Canada, you know Hockey Dad. Meet his nemesis: Anti-Hockey Grandpa. No, he will not drive you to the rink. No, he will not buy you a chocolate bar afterwards. For those who haven't seen the ad, a plot summary: somewhere in Canada, Grandfather, stern first-generation patriarch of a Chinese-Canadian family, has come to the rink to watch his grandson, Tommy. The father is surprised to see grandfather, who has never been to see Tommy play before. As they sit, the proud father, making small talk, says that Tommy is a good player. "Better than you," shoots back grandpa. The father shakes his head, asking: "How would you know?" You are, after all, Anti-Hockey Grandpa. You never came to see me. You hated hockey; thought it a distraction from school and homework. Flashback to the early 1970s, and the son being dragged out of a road hockey game by the patriarch. "You must study harder," admonishes the old man, leading him into the house while blond neighbourhood boys play on. "Not just hockey all the time." He spits out the word, "hockey."
So how can grandfather know that Tommy is a better player than the father? "I come watch," says grandfather. The son can't believe it. "Okay, what team did I play for?" asks the son. "You right wing," says the old man, pulling out his wallet and finding a fading photo of a preteen in a yellow sweater. And so the secret is revealed: 30 years ago, he watched at least one game. "Thanks dad," says the son, as our tear ducts swell. To which Grandpa replies, never making eye contact with his son, "gimme my picture back."

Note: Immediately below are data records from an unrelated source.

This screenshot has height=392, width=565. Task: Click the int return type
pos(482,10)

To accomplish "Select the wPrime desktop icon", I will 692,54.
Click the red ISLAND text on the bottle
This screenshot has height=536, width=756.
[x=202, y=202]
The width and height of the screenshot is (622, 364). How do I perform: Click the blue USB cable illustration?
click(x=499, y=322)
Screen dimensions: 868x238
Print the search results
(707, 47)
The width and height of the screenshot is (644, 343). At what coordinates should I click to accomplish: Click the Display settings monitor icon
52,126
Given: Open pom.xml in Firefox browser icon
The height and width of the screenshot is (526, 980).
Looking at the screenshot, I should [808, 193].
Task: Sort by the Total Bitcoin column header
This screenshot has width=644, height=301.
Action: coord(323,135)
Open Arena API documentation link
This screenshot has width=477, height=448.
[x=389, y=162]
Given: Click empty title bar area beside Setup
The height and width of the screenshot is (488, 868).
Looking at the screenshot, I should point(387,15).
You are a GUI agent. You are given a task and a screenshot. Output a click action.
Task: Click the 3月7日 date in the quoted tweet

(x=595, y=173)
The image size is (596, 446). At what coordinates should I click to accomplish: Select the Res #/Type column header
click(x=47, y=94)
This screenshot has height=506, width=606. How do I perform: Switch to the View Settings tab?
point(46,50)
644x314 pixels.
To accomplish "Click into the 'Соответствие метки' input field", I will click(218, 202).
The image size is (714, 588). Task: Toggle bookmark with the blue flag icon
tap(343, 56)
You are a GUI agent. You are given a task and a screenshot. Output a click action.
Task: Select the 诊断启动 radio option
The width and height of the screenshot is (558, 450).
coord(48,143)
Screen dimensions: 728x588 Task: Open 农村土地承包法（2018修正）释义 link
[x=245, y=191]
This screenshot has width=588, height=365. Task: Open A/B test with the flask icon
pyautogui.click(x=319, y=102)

Thanks? What kind of dad waits until his son is pushing 40 to tell him that -- surprise! -- back when you were six, I did see one of your games, and maybe I didn't think of you as quite the disappointment I always told you you were? And what kind of a son, on learning that, responds with "Thanks?" Folks have spent years on an analyst's couch for less.
He's cold, but Anti-Hockey Grandpa could be a genuine Canadian archetype, one a hockey-mad culture doesn't normally acknowledge. Paul Wales, president of Enterprise Creative Selling, creator of the spot, insists that the story's intergenerational differences speak to us, especially children of immigrants. The Grandpa character, according to Wales, represents a first-generation, small-business owner whose view is, "you work hard and you work first, and that's what your life should be about."
As for the revelation, 30 years too late, that Grandpa went to his son's hockey game, "if we'd done it in a more gentle way, it wouldn't have been genuine," says Wales. "He wouldn't have told him that he went and he saw him. Because it's the way that relationship is with that culture from that generation."
Wales says there's been a huge response to the ad, with some people telling him that it makes them feel "like someone was looking right into my family."
Victor Wong, executive director of the Chinese Canadian National Council, may be one of them. He thinks most immigrant parents are more balanced in their view of life than Tim Hortons' Grandpa -- but he also recalls a time when his teachers told his parents that they were worried that too many of his essays were about his favourite sport: hockey. His parents took it in stride; Wong was doing well in school. "But if you interview more 'Canadian-borns,' " he says, referring to Chinese born in Canada, "they'll relay their own hockey story to you. They all have one."
Which still leaves us with questions: if Grandfather was so opposed to hockey, how did his son end up playing? Who bought him equipment? Was Anti-Hockey Grandpa married to Hockey Grandma? We may never know. Wales says there are no plans for a sequel.